DOCUMENT SECTION —
---

It is just at this point that suddenly several days are named and accounted for. Now we are told by Mrs Vernon that Sir James "arrived yesterday" (Letter 20, p. 70). So now we now that the very early morning on the next day when Frederica wrote her note was a "Wednesday:" "I got up before it was light -- I was two hours about it" (Letter 24, p. 79). Later that morning Reginald confronts Lady Susan and drives her into making Sir James leave Here is an exactly parallel scene to that of Marianne in S&S behind Frederica's letter to Reginald: Marianne and Frederica write letters to the men they love on Wednesday mornings at dawn while half-hysterical.
The truncated ending is, I suggest, the result of Austen's family calling a halt to this amoral unpleasant fiction. She had not intended to end it because there is in play another Tuesday, one which occurs between the day Sir James arrived at the Vernon home and the day Reginald came to London (see directly below). This Tuesday was the day Mr Johnson intended to leave London for Bath for this health (Letter 26, p. 87). As in Persuasion, Austen dropped this hook so as to work it out later: there would've been ugly times in Bath. In the event, Mr Johnson stayed.

---

STATED EXERCISE —
In the passage on the dates in Lady Susan, what day of the week was it when Frederica wrote her note before dawn?

MATERIAL PROVIDED —
---

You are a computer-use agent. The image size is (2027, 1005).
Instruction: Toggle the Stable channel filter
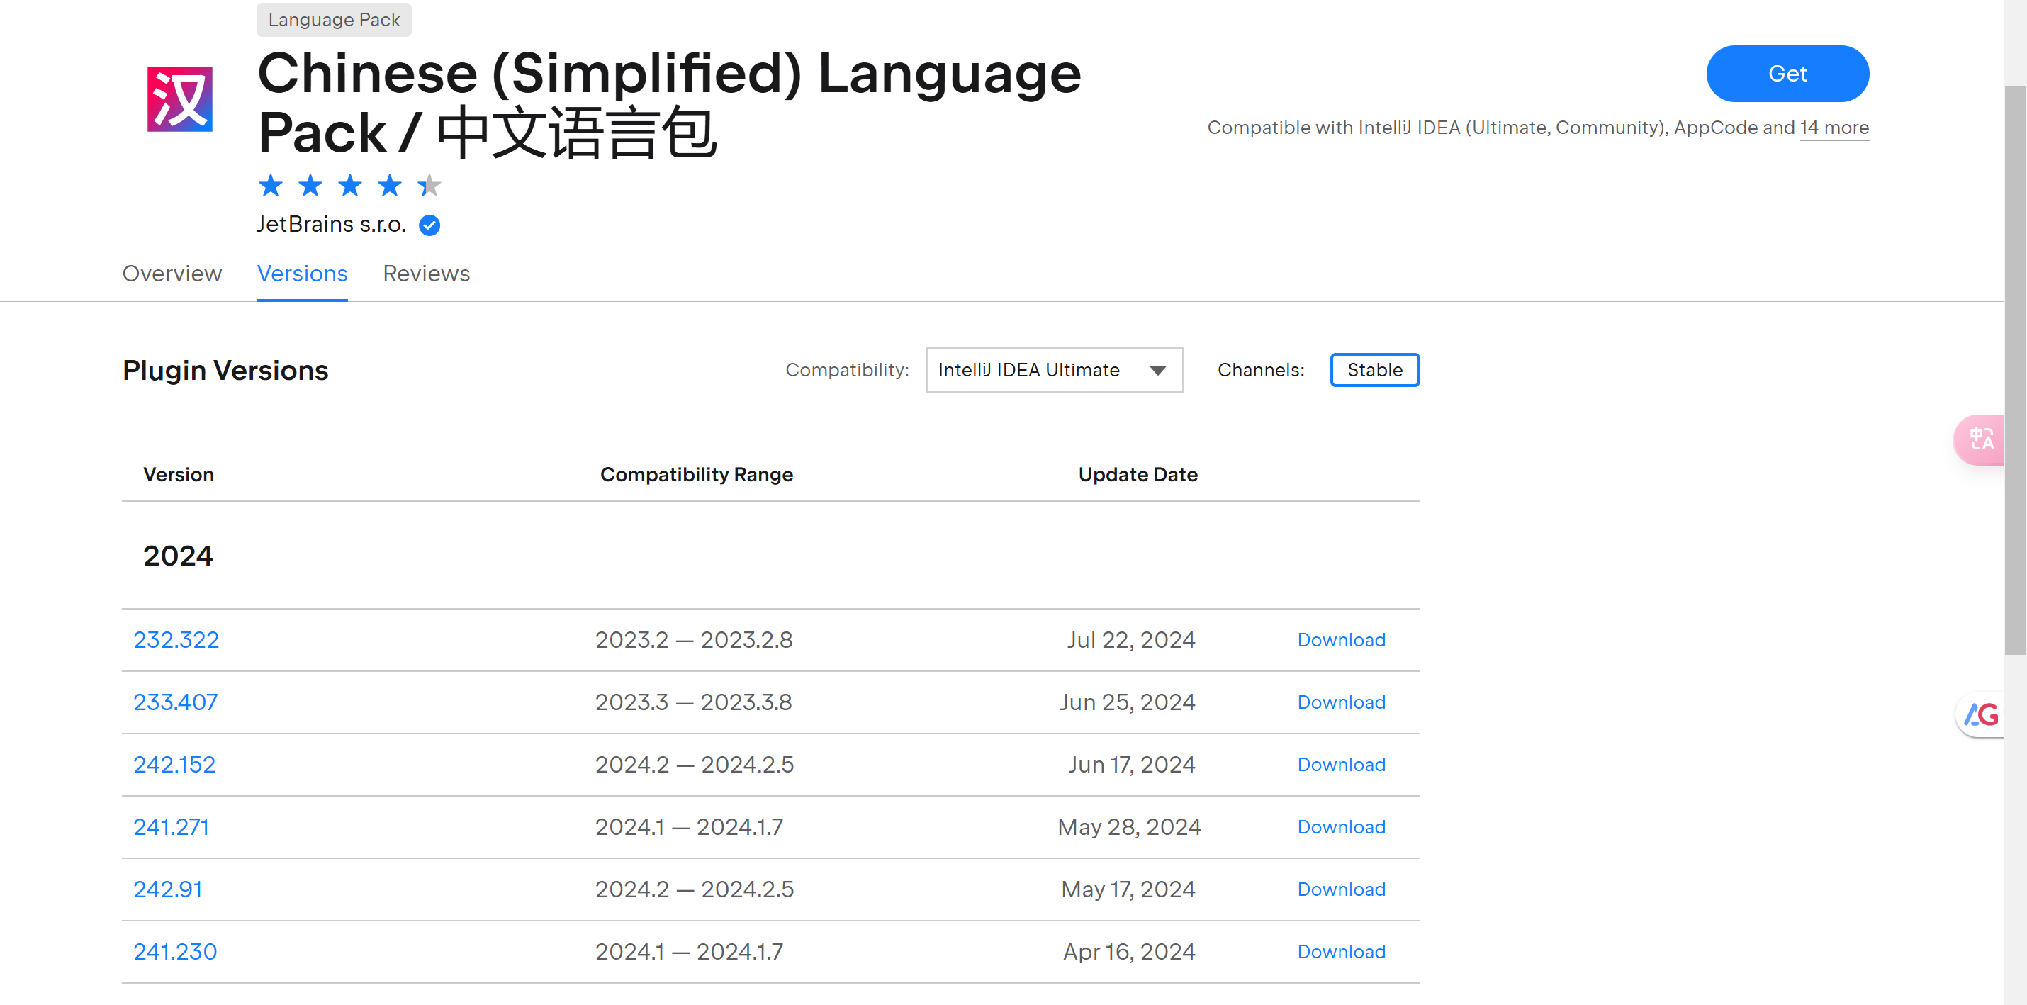pos(1374,370)
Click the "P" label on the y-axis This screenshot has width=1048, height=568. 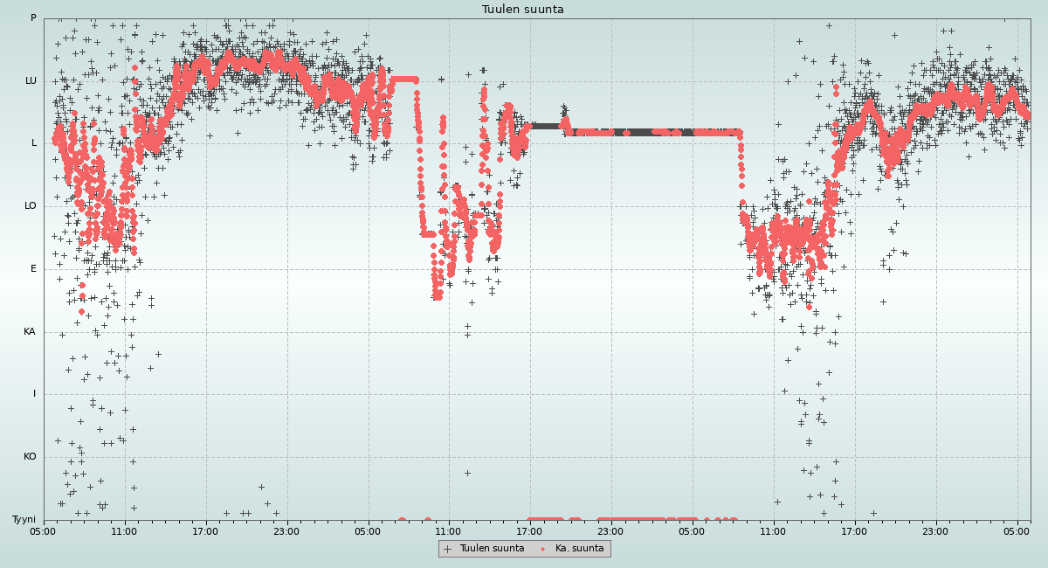(x=33, y=18)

---

ANSWER TO THIS PROBLEM —
Wednesday